= Work instructions =
Once you have read the data below, please repeat all of it exactly.

[Collected data entries]
※

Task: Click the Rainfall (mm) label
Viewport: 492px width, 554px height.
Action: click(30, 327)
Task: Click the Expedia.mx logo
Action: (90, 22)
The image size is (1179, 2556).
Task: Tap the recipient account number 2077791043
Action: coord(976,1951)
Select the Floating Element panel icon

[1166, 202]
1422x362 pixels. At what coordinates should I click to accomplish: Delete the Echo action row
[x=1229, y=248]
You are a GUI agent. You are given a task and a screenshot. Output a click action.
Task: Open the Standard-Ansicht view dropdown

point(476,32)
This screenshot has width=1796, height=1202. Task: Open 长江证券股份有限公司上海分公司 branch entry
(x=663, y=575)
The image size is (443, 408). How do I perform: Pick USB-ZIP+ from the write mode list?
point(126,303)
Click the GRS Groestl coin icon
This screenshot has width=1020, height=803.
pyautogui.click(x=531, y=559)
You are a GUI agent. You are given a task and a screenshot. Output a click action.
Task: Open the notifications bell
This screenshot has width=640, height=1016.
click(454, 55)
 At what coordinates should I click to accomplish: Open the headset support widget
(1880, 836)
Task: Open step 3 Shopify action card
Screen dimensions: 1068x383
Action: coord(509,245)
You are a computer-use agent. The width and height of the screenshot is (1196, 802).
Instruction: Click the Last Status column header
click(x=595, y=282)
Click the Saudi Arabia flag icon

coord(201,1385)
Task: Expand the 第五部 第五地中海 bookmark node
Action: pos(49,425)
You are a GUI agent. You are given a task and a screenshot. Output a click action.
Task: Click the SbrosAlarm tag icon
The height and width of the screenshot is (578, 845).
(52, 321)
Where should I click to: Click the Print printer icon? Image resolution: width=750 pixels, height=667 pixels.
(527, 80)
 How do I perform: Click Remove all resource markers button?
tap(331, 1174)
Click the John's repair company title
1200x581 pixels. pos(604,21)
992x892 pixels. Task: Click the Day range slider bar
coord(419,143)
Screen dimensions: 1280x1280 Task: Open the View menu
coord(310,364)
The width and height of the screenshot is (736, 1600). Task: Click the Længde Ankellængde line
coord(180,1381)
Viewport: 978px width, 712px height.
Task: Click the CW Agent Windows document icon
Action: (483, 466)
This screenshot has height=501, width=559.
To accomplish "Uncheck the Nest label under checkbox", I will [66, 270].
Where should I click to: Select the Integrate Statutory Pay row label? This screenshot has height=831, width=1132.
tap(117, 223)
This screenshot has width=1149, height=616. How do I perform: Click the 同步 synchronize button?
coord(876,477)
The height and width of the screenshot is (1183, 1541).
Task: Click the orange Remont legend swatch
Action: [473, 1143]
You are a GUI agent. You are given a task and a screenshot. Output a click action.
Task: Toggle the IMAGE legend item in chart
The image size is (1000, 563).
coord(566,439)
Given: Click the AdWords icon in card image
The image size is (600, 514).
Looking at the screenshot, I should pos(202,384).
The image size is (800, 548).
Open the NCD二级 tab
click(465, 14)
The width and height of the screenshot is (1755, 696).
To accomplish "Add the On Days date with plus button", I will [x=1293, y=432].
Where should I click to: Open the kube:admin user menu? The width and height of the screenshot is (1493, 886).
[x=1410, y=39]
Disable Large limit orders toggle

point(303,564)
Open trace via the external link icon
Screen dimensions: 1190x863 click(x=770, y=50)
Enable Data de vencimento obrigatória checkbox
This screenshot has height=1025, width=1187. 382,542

※

= Output below =
Task: Click the Rainfall (mm) label
Viewport: 492px width, 554px height.
Action: click(30, 327)
Task: Click the Expedia.mx logo
Action: (90, 22)
The image size is (1179, 2556).
Task: Tap the recipient account number 2077791043
Action: coord(976,1951)
Select the Floating Element panel icon

[1166, 202]
1422x362 pixels. At what coordinates should I click to accomplish: Delete the Echo action row
[x=1229, y=248]
You are a GUI agent. You are given a task and a screenshot. Output a click action.
Task: Open the Standard-Ansicht view dropdown

point(476,32)
This screenshot has width=1796, height=1202. Task: Open 长江证券股份有限公司上海分公司 branch entry
(x=663, y=575)
The image size is (443, 408). How do I perform: Pick USB-ZIP+ from the write mode list?
point(126,303)
Click the GRS Groestl coin icon
This screenshot has width=1020, height=803.
pyautogui.click(x=531, y=559)
You are a GUI agent. You are given a task and a screenshot. Output a click action.
Task: Open the notifications bell
This screenshot has width=640, height=1016.
click(454, 55)
 At what coordinates should I click to accomplish: Open the headset support widget
(1880, 836)
Task: Open step 3 Shopify action card
Screen dimensions: 1068x383
Action: coord(509,245)
You are a computer-use agent. The width and height of the screenshot is (1196, 802).
Instruction: Click the Last Status column header
click(x=595, y=282)
Click the Saudi Arabia flag icon

coord(201,1385)
Task: Expand the 第五部 第五地中海 bookmark node
Action: pos(49,425)
You are a GUI agent. You are given a task and a screenshot. Output a click action.
Task: Click the SbrosAlarm tag icon
The height and width of the screenshot is (578, 845).
(52, 321)
Where should I click to: Click the Print printer icon? Image resolution: width=750 pixels, height=667 pixels.
(527, 80)
 How do I perform: Click Remove all resource markers button?
tap(331, 1174)
Click the John's repair company title
1200x581 pixels. pos(604,21)
992x892 pixels. Task: Click the Day range slider bar
coord(419,143)
Screen dimensions: 1280x1280 Task: Open the View menu
coord(310,364)
The width and height of the screenshot is (736, 1600). Task: Click the Længde Ankellængde line
coord(180,1381)
Viewport: 978px width, 712px height.
Task: Click the CW Agent Windows document icon
Action: (483, 466)
This screenshot has height=501, width=559.
To accomplish "Uncheck the Nest label under checkbox", I will [66, 270].
Where should I click to: Select the Integrate Statutory Pay row label? This screenshot has height=831, width=1132.
tap(117, 223)
This screenshot has width=1149, height=616. How do I perform: Click the 同步 synchronize button?
coord(876,477)
The height and width of the screenshot is (1183, 1541).
Task: Click the orange Remont legend swatch
Action: [473, 1143]
You are a GUI agent. You are given a task and a screenshot. Output a click action.
Task: Toggle the IMAGE legend item in chart
The image size is (1000, 563).
coord(566,439)
Given: Click the AdWords icon in card image
The image size is (600, 514).
Looking at the screenshot, I should pos(202,384).
The image size is (800, 548).
Open the NCD二级 tab
click(465, 14)
The width and height of the screenshot is (1755, 696).
To accomplish "Add the On Days date with plus button", I will [x=1293, y=432].
Where should I click to: Open the kube:admin user menu? The width and height of the screenshot is (1493, 886).
[x=1410, y=39]
Disable Large limit orders toggle

point(303,564)
Open trace via the external link icon
Screen dimensions: 1190x863 click(x=770, y=50)
Enable Data de vencimento obrigatória checkbox
This screenshot has height=1025, width=1187. 382,542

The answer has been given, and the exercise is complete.